The input:
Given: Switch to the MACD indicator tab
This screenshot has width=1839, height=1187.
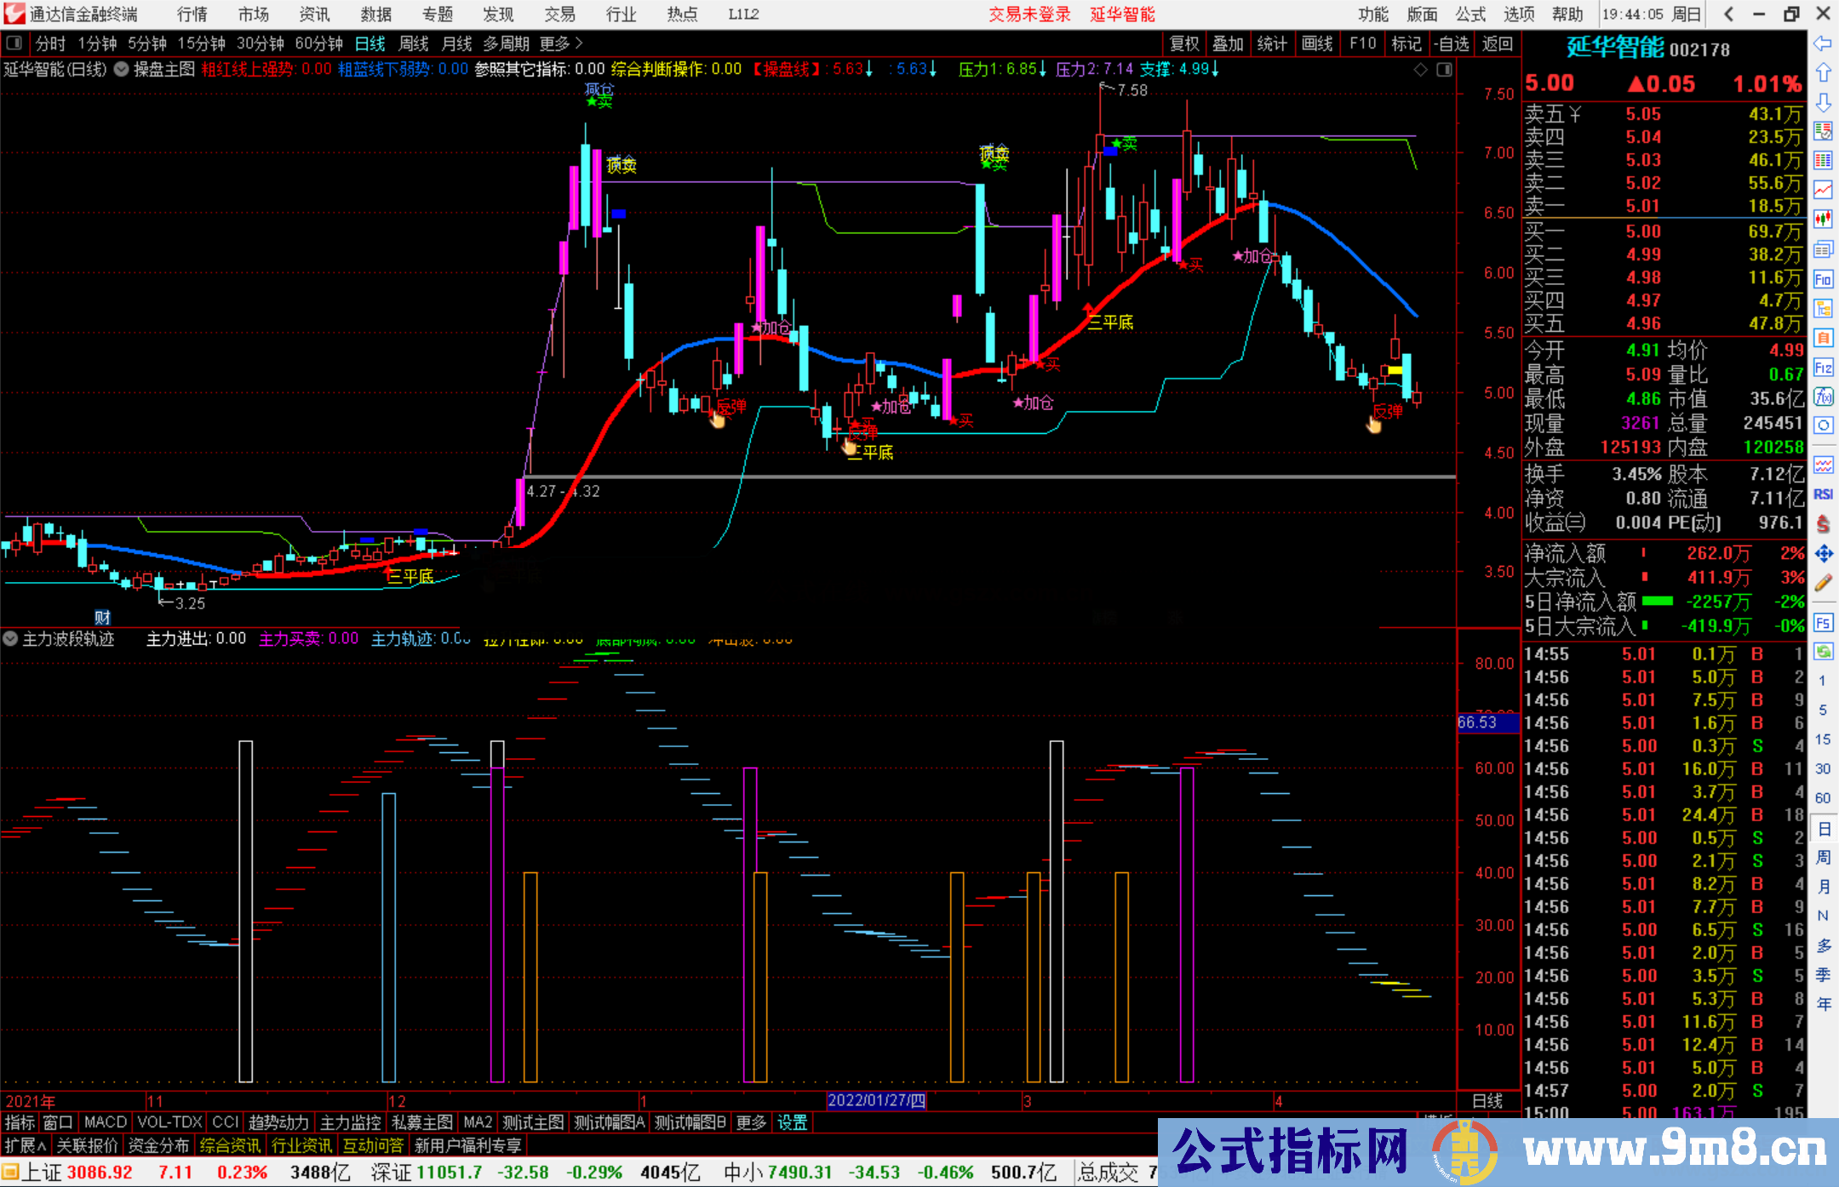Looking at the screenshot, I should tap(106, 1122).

* * *

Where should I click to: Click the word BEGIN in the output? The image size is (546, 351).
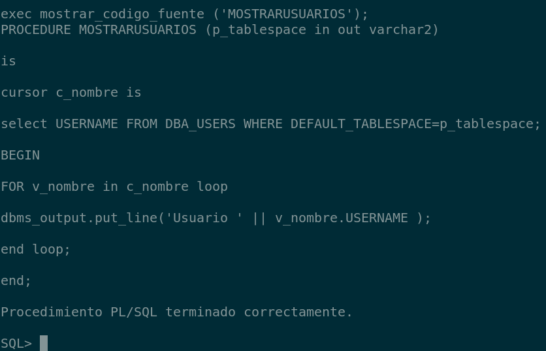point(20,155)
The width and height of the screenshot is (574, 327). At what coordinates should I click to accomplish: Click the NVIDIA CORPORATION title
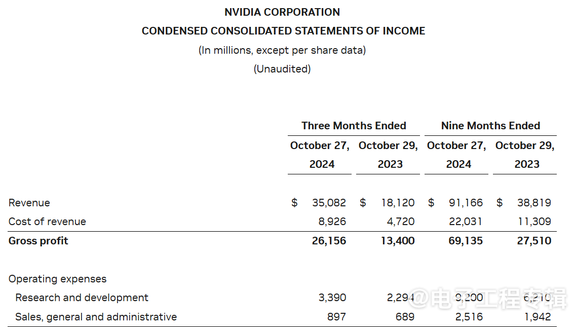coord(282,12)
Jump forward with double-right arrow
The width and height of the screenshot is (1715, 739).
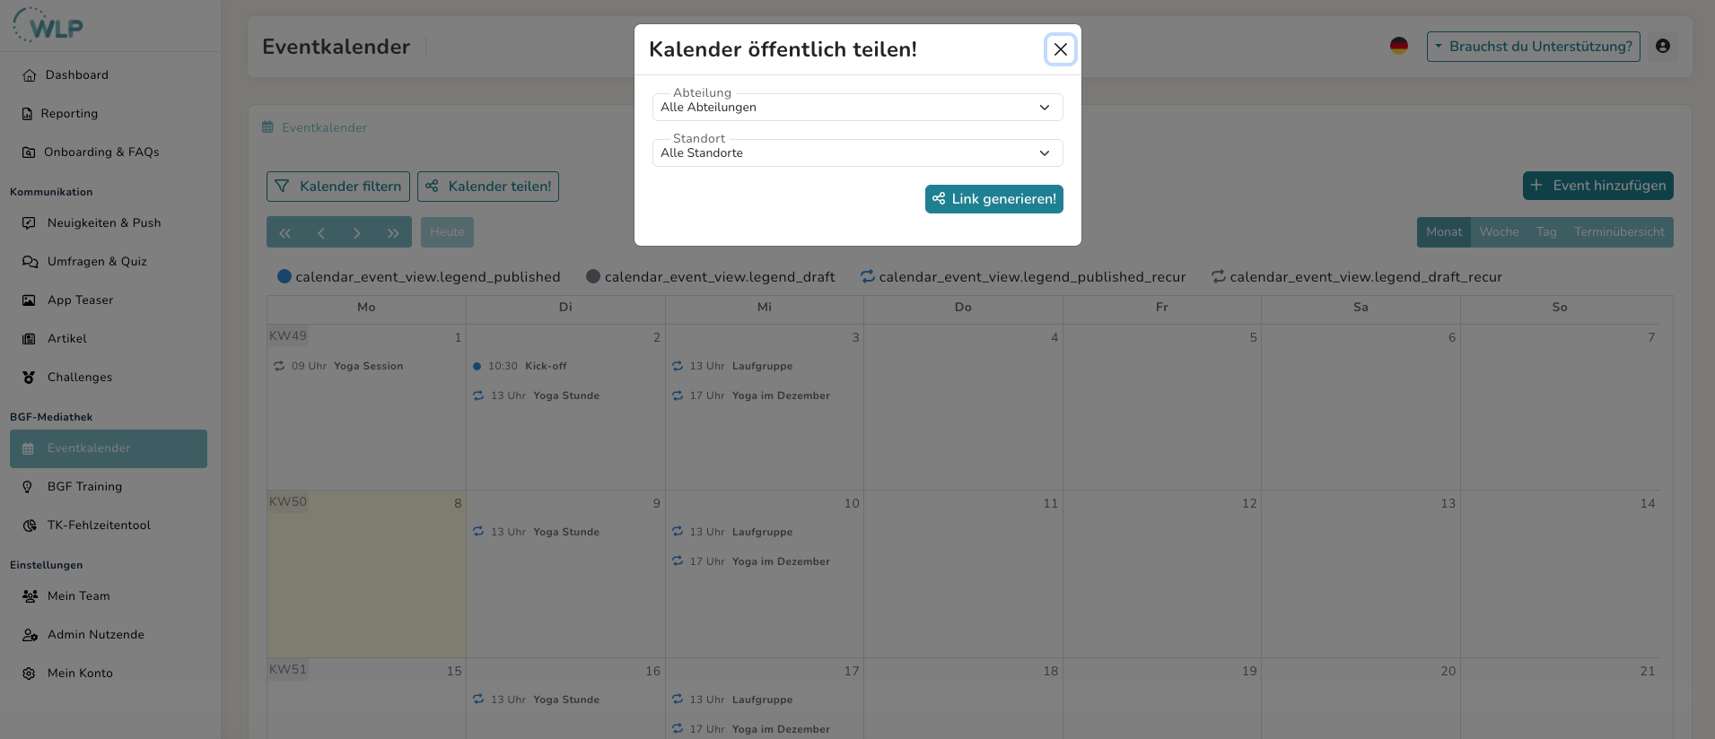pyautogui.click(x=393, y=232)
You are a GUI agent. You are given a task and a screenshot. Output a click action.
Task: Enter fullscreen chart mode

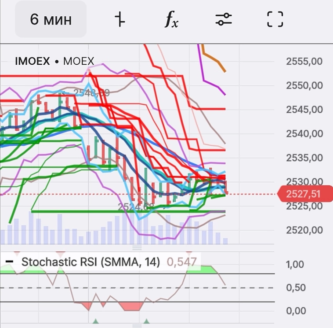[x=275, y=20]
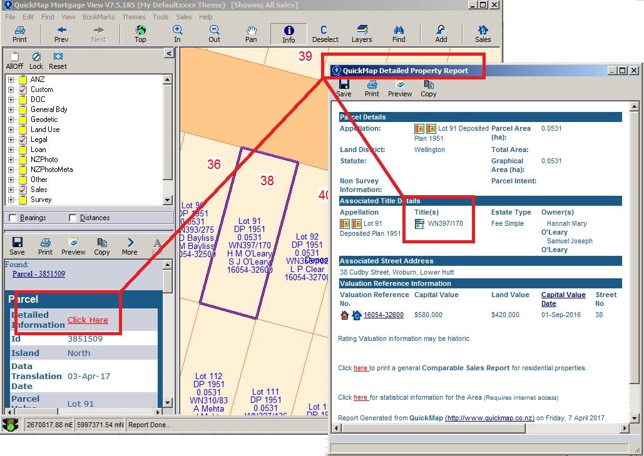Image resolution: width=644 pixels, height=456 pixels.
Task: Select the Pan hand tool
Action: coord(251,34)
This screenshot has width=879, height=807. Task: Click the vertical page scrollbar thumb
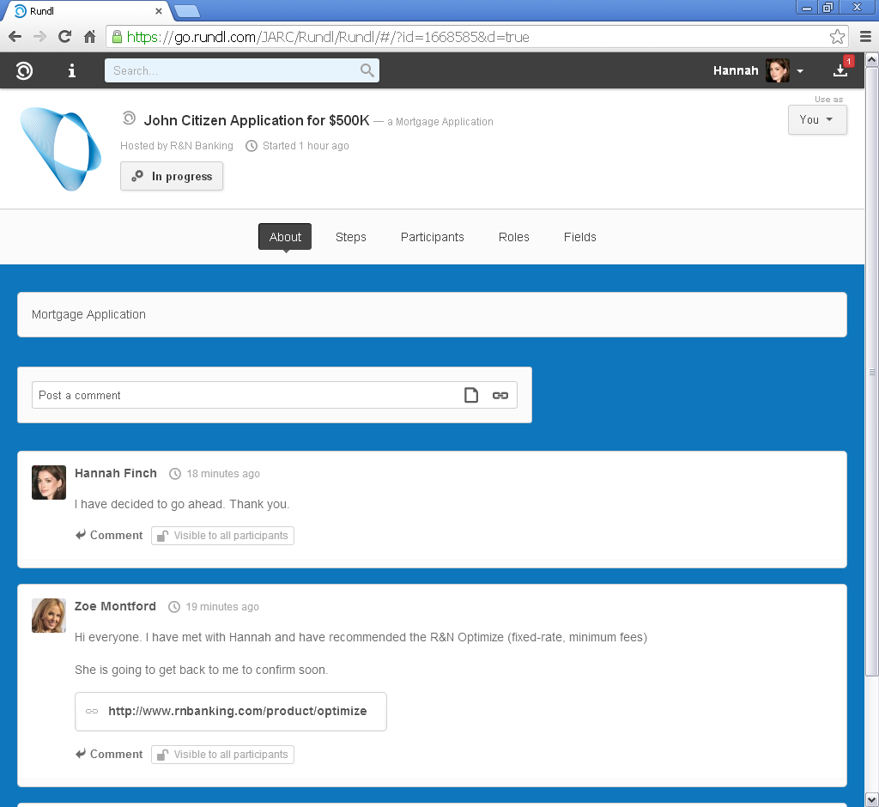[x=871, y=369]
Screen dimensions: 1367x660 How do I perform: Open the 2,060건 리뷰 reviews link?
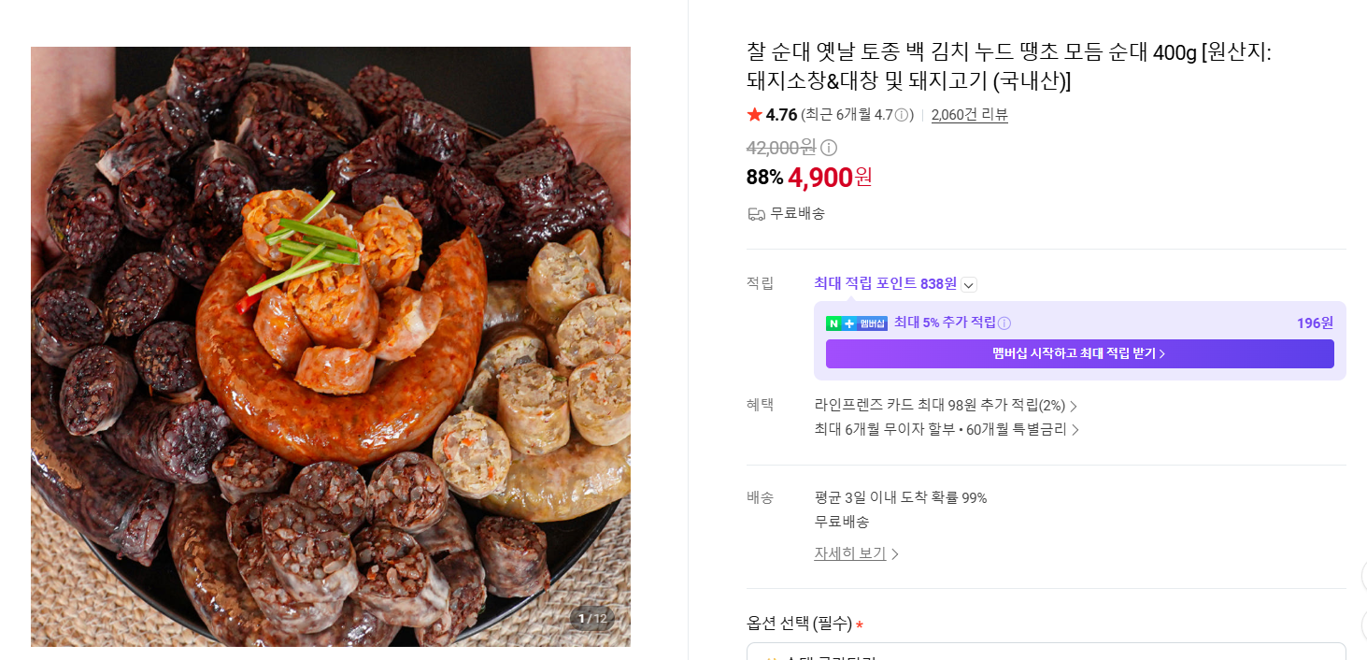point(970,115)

---

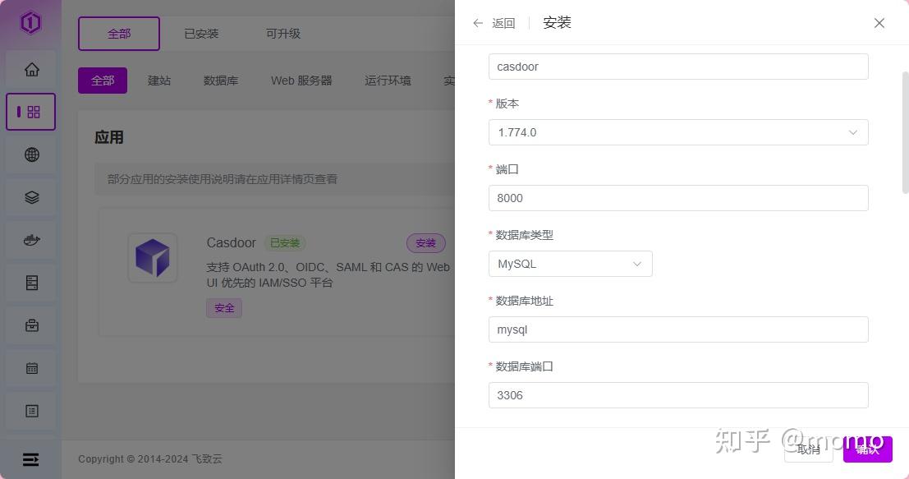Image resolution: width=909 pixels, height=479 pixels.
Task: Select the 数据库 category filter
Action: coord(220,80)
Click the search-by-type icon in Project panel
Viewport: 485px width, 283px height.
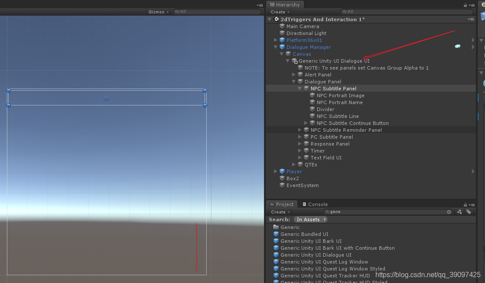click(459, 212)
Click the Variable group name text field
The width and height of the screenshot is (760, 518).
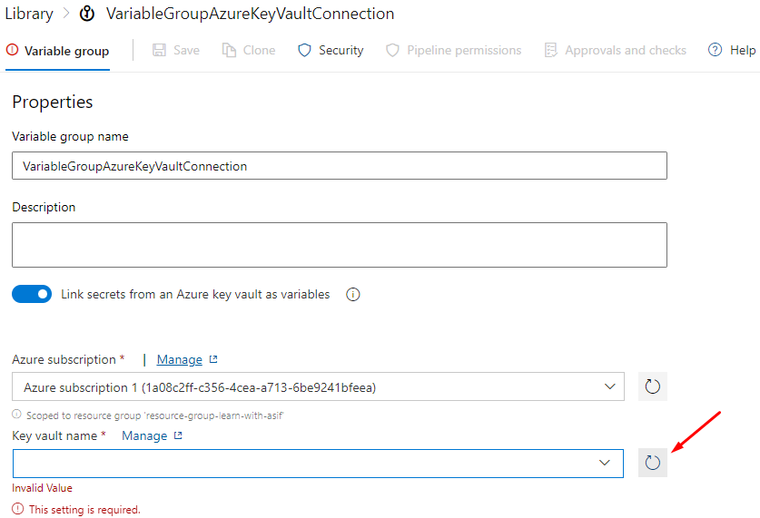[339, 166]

Short problem:
Reproduce the records starting at the line that contains "Screen dimensions: 1367x660" and ending at the line that contains "point(970,115)", offsetting every coordinate in the answers by -145 and changing nothing else. Omit the pictures.

Expected answer:
Screen dimensions: 1367x660 How do I perform: Open the 2,060건 리뷰 reviews link?
point(825,-30)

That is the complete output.